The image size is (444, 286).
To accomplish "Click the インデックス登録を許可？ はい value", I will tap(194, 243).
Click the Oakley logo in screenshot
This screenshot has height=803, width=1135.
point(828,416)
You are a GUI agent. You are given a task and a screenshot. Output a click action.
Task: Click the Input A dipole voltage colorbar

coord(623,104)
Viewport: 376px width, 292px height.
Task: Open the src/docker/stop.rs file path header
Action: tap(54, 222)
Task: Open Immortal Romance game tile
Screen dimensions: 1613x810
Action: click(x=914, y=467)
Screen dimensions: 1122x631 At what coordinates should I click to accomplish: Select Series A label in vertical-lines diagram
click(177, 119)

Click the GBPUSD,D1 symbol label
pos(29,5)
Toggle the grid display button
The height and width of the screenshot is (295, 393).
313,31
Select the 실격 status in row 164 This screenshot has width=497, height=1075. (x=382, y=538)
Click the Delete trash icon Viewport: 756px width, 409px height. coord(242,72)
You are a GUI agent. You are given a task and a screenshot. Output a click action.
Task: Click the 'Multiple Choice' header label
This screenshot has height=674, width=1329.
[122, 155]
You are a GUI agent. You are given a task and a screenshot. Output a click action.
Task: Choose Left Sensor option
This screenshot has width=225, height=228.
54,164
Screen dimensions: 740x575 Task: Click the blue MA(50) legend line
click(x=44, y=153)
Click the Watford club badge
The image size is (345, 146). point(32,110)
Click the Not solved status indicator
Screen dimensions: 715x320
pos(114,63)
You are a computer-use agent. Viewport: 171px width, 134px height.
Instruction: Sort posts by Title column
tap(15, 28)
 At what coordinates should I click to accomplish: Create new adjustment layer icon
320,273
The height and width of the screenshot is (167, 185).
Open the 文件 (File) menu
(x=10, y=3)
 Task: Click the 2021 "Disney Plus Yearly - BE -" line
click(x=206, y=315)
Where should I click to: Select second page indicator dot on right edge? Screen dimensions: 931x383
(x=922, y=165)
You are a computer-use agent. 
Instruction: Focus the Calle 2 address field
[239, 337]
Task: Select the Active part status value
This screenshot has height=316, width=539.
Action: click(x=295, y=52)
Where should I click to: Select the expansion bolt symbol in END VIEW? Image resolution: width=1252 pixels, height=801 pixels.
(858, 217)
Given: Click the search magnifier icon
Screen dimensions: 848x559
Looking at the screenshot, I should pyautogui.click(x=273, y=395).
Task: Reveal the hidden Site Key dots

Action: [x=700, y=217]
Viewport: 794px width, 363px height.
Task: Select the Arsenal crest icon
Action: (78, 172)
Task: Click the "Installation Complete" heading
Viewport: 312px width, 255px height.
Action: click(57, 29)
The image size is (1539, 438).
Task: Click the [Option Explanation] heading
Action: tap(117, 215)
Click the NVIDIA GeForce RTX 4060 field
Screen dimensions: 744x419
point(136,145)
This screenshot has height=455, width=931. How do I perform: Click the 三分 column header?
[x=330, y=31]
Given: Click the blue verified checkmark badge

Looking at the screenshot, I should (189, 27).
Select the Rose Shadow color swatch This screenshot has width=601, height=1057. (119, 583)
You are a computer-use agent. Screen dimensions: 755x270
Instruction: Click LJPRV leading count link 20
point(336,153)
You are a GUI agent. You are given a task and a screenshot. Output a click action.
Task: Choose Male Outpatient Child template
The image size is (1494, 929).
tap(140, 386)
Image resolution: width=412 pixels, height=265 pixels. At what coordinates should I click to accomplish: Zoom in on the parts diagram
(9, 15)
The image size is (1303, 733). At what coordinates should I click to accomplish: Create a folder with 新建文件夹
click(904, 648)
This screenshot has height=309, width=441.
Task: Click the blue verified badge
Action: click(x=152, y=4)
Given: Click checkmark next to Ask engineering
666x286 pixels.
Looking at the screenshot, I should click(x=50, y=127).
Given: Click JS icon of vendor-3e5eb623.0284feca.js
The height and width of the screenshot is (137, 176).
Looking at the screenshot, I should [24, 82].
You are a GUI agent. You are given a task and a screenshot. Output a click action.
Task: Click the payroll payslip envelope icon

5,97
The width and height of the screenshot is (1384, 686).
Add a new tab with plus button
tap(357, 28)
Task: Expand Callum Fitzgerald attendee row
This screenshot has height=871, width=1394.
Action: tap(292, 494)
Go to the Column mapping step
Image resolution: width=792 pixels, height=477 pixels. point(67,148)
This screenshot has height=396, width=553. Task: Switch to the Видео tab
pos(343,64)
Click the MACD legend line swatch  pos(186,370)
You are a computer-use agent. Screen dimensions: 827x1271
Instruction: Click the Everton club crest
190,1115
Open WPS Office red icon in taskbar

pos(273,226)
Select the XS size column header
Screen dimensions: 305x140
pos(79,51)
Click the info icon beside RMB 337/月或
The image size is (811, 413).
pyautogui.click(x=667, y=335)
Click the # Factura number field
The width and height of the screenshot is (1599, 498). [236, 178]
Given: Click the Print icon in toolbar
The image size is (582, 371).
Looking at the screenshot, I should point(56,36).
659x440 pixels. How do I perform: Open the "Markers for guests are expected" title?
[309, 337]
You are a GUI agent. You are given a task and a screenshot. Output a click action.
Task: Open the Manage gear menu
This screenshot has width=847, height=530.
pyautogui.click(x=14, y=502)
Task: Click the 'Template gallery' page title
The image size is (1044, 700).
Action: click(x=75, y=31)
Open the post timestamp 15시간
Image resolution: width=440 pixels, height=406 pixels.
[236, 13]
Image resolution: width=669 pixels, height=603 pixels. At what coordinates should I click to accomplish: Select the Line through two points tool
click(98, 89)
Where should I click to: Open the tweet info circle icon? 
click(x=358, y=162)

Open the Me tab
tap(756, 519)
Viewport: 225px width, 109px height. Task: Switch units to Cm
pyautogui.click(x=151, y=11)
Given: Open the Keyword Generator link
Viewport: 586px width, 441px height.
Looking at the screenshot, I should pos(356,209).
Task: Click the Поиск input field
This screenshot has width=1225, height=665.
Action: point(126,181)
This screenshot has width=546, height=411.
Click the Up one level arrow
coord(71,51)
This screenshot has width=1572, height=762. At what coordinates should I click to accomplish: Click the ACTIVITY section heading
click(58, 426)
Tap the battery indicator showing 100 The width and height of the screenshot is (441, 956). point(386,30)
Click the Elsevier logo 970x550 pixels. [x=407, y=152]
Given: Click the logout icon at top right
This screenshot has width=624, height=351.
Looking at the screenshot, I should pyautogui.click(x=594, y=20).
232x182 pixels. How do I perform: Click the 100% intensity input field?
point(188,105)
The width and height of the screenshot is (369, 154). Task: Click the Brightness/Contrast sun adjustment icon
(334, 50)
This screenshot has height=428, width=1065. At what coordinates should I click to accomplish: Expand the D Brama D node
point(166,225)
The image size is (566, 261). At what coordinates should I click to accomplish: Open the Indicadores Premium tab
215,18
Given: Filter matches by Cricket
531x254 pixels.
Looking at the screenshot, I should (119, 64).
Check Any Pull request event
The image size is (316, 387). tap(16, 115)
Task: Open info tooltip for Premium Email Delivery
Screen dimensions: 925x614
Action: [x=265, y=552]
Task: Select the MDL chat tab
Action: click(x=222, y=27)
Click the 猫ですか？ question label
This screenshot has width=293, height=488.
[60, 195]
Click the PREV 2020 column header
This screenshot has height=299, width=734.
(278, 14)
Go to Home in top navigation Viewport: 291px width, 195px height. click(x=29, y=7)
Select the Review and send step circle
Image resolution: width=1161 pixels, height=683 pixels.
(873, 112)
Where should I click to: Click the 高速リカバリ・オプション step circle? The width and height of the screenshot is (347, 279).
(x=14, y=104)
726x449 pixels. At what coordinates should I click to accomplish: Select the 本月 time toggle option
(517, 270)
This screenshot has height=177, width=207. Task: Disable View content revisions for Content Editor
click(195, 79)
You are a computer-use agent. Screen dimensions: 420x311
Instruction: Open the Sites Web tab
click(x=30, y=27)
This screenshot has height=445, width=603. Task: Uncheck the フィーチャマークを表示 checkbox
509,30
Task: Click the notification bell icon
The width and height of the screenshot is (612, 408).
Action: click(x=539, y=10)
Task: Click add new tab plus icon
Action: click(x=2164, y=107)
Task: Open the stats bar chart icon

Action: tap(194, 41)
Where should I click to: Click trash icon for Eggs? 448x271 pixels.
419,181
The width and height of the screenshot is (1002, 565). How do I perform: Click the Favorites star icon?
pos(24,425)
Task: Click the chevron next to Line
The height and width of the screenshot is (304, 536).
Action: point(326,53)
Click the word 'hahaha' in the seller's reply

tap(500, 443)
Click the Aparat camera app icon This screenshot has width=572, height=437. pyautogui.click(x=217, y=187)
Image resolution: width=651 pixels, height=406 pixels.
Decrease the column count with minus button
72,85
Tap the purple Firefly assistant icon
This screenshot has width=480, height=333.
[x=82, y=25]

§ YOUR OBJECTIVE
Return every line of the listing above that contains "computer".

§ SOLUTION
You are a computer-use agent. Viewport: 171px width, 134px height.
You are a computer-use agent. 
You are a computer-use agent. Screen dimensions: 755x270
You are a computer-use agent. Screen dimensions: 827x1271
You are a computer-use agent. Screen dimensions: 420x311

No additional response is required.